El artista, cuyo blog ya había sido censurado en 2009 junto a cualquier referencia a su nombre en el internet local, ventila los detalles de su cautiverio a través de su arte. Reproduce con bloques de Lego el selfie que firma en el ascensor junto a agentes de policía o reconstruye a escala real la celda en la que estuvo confinado. Años después lleva hasta la Bienal de Venecia seis escenas carcelarias cotidianas dispuestas en contenedores de acero.
Se necesita una vida entera para llegar a conocerse. Buscar la humanidad es básicamente buscarse a sí mismo
Un viaje por sus infiernos, desde su infancia en una campo de reeducación hasta su calvario carcelario, que Weiwei concibe como un periplo inacabado. “El viaje dura toda la vida. Y se necesita una vida entera para llegar a conocerse. Buscar la humanidad es básicamente buscarse a sí mismo. El encuentro sólo se produce cuando uno convierte la búsqueda en un lenguaje”, esgrime quien ha tenido la dicha de hallarlo.

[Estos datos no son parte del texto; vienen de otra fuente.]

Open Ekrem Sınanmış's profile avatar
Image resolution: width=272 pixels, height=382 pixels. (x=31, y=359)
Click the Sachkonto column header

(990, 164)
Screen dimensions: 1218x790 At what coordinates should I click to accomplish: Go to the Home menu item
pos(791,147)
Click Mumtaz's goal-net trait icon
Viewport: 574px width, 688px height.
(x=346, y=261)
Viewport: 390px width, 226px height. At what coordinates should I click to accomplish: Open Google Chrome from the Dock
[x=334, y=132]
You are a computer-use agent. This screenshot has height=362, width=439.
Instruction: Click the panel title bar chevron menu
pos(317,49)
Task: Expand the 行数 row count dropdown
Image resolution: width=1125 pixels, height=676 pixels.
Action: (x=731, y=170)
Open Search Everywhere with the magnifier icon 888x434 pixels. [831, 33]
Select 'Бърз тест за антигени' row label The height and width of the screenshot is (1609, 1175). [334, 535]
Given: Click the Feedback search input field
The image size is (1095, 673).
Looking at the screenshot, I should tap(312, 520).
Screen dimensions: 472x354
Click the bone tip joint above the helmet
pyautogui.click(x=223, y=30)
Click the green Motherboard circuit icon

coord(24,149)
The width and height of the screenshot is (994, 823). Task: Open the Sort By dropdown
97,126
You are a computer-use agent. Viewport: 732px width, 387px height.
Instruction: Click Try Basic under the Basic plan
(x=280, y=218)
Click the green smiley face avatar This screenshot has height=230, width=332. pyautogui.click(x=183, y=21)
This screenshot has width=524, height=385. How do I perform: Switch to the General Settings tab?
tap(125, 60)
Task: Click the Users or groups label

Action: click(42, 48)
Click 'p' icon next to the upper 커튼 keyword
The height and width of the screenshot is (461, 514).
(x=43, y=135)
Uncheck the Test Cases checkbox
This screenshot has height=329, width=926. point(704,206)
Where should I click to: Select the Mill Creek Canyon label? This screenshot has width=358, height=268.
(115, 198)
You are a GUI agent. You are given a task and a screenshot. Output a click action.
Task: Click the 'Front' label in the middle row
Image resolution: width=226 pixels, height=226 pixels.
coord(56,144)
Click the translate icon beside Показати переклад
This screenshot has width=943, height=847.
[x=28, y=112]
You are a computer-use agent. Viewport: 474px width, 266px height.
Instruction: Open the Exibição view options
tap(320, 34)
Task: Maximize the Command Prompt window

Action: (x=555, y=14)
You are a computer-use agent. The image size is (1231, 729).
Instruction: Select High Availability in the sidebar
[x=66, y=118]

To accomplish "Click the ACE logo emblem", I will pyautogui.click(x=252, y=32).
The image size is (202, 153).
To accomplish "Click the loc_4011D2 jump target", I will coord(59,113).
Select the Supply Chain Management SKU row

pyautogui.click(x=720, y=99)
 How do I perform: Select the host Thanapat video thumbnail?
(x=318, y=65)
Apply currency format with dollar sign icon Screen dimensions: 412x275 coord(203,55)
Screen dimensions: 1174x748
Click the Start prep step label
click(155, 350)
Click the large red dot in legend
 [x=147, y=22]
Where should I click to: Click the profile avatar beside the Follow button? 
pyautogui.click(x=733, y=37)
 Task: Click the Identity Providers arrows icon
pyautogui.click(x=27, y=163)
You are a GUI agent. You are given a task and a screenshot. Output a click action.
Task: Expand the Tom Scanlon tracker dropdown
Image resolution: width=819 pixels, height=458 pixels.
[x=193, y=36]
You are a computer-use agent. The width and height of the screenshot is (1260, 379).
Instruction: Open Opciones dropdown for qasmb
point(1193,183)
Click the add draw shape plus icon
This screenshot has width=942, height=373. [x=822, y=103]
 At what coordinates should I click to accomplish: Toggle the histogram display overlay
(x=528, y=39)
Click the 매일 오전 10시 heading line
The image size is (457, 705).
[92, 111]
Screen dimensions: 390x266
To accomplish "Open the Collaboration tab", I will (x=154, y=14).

La mayoría de los coleccionistas no entienden de arte. Y eso es bueno para los artistas
El suyo denuncia la vigilancia extrema que los regímenes aplican con sus propios ciudadanos en Oriente y Occidente o el sadismo -como el asesinato y descuartizamiento de Jamal Khashoggi en el consulado saudí de Estambul- que el poder firma para acallar la disidencia.
A Weiwei le interesa poco todo lo demás. “No hablo de los coleccionistas privados que compran mi arte. A la mayoría ni les conozco. La mayoría de ellos no sabe de arte y eso es bueno para mi y para otros artistas”, esboza con retranca. Afincado en el Alentejo portugués tras su salida de China y su primera residencia en Berlín, el artista más político tampoco habla de sus próximas obras. “Estoy aquí en Róterdam. Lo más importante es hoy. No estoy en el mañana. Estoy feliz de estar aquí hoy”.